Nombre de messages: 119
Date d'inscription: 02/06/2007

MessageSujet: Chirac rattrapé par les affaires   Mar 26 Juin - 19:59

Pour éluder, sans doute, ses responsabilités dans l’affaire Clearstream, Jacques Chirac s’est dit indisponible pour témoigner, l’article 67 de la Constitution stipulant qu’un président n’est « pas responsable des actes accomplis en cette qualité ». Formuleé autrement, cette déclaration vaut aveu implicite dans cette histoire rocambolesque.

Là-dessus pourtant, deux promoteurs : Imad Lahoud et Jean-Louis Gergorin sont déjà arrêtés ; deux ministres ont été entendus (Villepin et Alliot-Marie), ainsi que le général Rondot. Et Chirac, le témoin que tout désigne comme l’homme à protéger, le PR, comme l’écrit Rondot, au lieu de président de la République, s’esquive pour ne pas s’expliquer notamment sur la question du compte présumé ouvert à son nom au Japon, avec un solde de 300 millions de francs.

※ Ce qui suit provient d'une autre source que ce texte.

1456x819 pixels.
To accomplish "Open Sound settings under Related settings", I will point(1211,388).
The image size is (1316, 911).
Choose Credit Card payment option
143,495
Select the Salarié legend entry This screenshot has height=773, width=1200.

Des cadres de la DGSE, auxquels l’on a tenté, en 2002, d'imputer l’origine de la rumeur, puis de "l’affaire japonaise" ont vu leur nom s’aligner dans les listes falsifiées de Clearstream. Autrement dit, tous ceux qui sont suspectés d’avoir joué un rôle dans la transmission des informations sur le président de la République sont inclus dans ces listes, observe la partie civile intéressée à l’affaire. Pour rappel, ces fameuses listes portaient sur des transferts de sommes importantes sur des comptes gérés par la banque Clearstream, établie au Luxembourg, l’un des nombreux paradis fiscaux d’Europe.

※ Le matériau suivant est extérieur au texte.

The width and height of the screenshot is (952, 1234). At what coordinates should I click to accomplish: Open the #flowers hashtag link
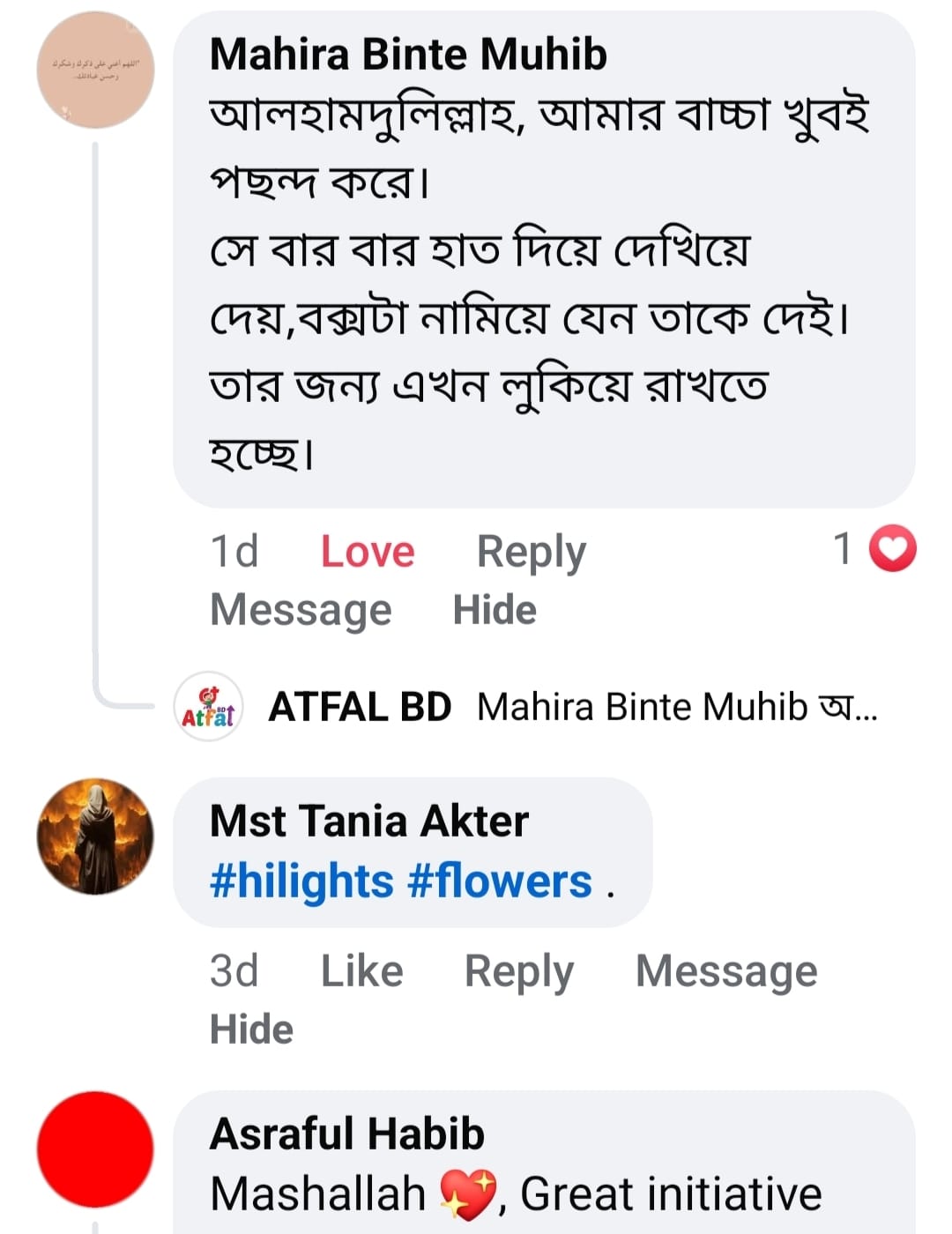coord(500,881)
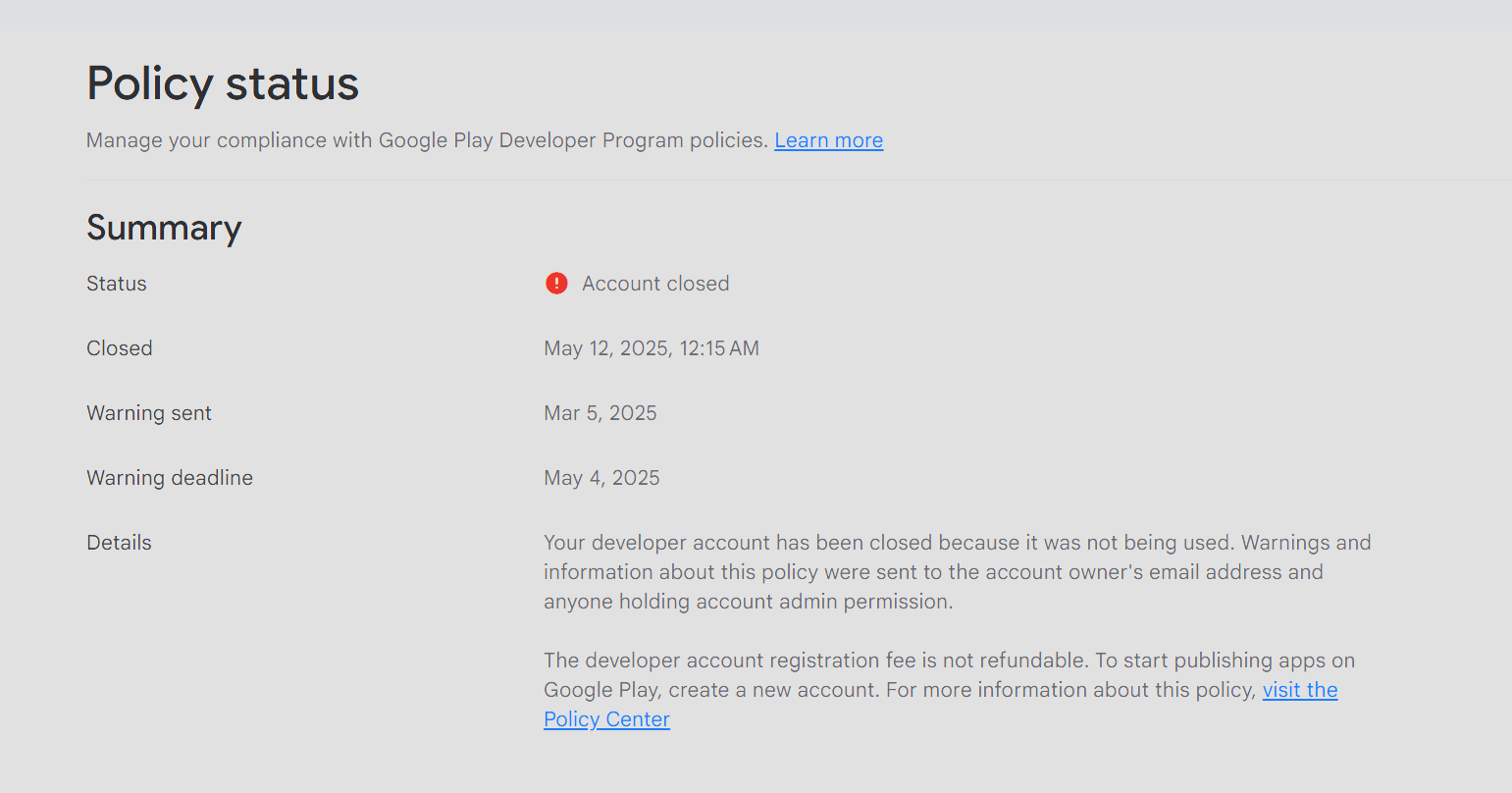Click the Status row label
Screen dimensions: 1512x793
(x=116, y=283)
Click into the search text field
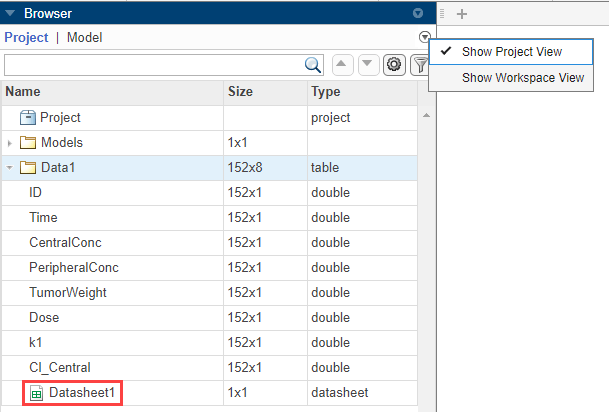This screenshot has height=412, width=609. [155, 65]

Les enquêtes et contre-enquêtes menées à l’époque et plus tard par la DGSE semblent avoir beaucoup gêné le président Chirac et son entourage. Aussi, les retombées étaient-elles dissuasives : nombre de responsables de cette centrale du renseignement ont été démis de leurs fonctions ou mutés.

Les traces ont été ainsi plus ou moins effacées, rendant la mission des juges d’instruction, chargés de l’affaire, d’autant plus difficile qu’elle se heurte au manque total de coopération de l’ancien président de la République.

En toile de fond, il y a également les liens de Chirac avec Hariri, le Premier ministre libanais qui a trouvé la mort dans un attentat à Beyrouth ; il y a aussi l’enfant naturel laissé au Japon et le compte lui-même de 300 millions, toutes choses qu’il importe d'élucider en profondeur.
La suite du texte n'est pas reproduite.